Over the last three decades, molecular data have become increasingly important for testing and proposing hypotheses of interordinal relationships. In the mid-1970s, Goodman (1975) summarized immunological and amino acid data bearing on higher-level primate affinities. The latter included parsimony analyses of amino acid sequences for proteins such as myoglobin, and a- and ß-hemoglobins. Based on a consideration of the available molecular evidence, which was not entirely congruent, Goodman (1975) concluded that "the tentative solution adopted from immunodiffusion evidence of grouping Primates and Tupaioidea (also Dermoptera) in the superorder Archonta would seem a valid compromise." Almost two decades later, Stanhope et al. (1993) evaluated higher-level affinities of primates based on nucleotide and amino acid sequences. Addressing the Archonta hypothesis, Stanhope et al. (1993) concluded that there is "marked divergence of Chiroptera from Primates, Scandentia, and Dermoptera" based on analyses of IRBP and e-globin data sets. Instead, Stanhope et al. (1993) suggested that "a more likely primate supraordinal clade consists of Primates, Dermoptera, Lagomorpha, Rodentia, and Scandentia." Adkins and Honeycutt (1993) also concluded that Archonta is not monophyletic based on mitochondrial DNA sequences.

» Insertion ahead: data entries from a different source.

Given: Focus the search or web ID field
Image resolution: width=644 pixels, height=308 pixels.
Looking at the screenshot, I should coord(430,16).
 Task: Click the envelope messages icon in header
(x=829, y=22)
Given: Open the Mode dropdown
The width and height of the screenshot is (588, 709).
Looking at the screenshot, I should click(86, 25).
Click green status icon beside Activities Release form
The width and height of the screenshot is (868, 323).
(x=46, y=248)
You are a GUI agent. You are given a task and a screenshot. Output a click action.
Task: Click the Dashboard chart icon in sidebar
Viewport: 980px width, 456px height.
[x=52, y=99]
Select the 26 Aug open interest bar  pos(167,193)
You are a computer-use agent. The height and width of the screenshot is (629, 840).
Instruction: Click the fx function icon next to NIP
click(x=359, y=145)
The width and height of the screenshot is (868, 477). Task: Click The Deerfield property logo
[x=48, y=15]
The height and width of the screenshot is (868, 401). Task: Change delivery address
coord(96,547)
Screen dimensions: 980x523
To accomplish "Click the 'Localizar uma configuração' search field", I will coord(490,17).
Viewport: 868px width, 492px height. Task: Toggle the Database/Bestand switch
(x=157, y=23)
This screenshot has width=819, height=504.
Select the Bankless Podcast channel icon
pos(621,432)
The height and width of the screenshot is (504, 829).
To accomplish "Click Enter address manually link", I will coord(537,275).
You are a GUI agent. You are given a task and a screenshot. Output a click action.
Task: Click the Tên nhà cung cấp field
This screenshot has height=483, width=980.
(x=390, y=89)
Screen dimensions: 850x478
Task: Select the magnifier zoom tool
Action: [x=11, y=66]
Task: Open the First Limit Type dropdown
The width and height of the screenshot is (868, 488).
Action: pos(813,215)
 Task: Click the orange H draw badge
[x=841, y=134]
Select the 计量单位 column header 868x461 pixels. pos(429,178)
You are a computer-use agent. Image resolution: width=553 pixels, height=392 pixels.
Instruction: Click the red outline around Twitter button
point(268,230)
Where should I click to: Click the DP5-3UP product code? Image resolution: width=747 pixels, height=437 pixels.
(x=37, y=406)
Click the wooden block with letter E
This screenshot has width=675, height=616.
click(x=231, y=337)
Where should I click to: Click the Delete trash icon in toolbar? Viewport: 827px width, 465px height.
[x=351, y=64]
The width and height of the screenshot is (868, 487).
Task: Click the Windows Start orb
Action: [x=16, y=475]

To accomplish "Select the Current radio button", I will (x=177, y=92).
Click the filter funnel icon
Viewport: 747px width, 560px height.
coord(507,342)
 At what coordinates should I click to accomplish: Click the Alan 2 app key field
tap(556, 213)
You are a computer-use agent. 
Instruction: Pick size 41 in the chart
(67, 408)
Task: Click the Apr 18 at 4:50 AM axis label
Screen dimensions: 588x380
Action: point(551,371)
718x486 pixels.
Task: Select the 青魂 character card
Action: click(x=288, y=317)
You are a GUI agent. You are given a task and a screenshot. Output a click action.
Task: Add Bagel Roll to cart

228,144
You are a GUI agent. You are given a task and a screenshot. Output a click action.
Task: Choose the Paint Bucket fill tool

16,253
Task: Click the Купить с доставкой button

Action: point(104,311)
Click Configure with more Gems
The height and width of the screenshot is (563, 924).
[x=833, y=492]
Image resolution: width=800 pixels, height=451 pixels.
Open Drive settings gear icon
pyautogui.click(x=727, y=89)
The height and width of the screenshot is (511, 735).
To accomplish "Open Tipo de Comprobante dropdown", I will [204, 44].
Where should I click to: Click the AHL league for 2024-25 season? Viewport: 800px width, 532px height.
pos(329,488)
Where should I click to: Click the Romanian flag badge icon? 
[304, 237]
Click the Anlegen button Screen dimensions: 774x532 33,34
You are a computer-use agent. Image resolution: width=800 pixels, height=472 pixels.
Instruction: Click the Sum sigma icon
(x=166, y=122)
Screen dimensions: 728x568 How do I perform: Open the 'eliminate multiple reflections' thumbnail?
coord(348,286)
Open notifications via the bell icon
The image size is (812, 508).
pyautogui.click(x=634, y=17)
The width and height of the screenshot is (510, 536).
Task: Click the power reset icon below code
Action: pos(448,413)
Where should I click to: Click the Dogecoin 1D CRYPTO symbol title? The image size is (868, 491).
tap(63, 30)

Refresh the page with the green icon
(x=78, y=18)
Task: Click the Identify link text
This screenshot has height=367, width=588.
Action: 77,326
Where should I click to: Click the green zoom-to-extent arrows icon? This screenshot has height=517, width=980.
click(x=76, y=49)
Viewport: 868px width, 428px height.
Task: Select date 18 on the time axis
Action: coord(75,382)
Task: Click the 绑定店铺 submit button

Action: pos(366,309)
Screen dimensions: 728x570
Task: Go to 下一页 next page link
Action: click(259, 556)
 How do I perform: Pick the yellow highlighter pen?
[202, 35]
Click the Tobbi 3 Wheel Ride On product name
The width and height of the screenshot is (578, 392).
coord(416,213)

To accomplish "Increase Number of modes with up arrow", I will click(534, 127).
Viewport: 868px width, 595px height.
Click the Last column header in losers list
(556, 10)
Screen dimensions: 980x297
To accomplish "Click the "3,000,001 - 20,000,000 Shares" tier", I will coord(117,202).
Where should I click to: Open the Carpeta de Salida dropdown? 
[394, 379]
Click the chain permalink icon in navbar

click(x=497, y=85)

Additional support for the "supraordinal clade" suggested by Stanhope et al. (1993) comes from two analyses of molecular supermatrices (Madsen et al., 2001; Murphy et al., 2001a). In both studies, maximum likelihood analyses resolved placental mammals into the same four major groups: Xenarthra, Afrotheria, Laurasiatheria, and Euarchonta + Glires (= Euarchontoglires of Murphy et al., 2001b,c). The latter group includes Primates, Scandentia, Dermoptera, Lagomorpha, and Rodentia. However, Madsen et al. (2001) and Murphy et al. (2001a) did not provide convincing support for the placement of primates, tree shrews, and flying lemurs relative to each other and to Glires (Lagomorpha, Rodentia). To achieve additional resolution among the orders of placental mammals, including the phylogenetic position of primates, we combined and expanded the molecular data sets of Madsen et al. (2001) and Murphy et al. (2001a). The resulting supermatrix is 16.4 kb in length (comprising 10,059 variable and 7,785 informative characters) and includes segments of 19 nuclear genes and three mitochondrial genes for 44 taxa. Primary analyses of this data set are provided in Murphy et al. (2001b). Here, we provide an expanded set of analyses and suggest a higher-level classification for the living orders of placental mammals based on our molecular results.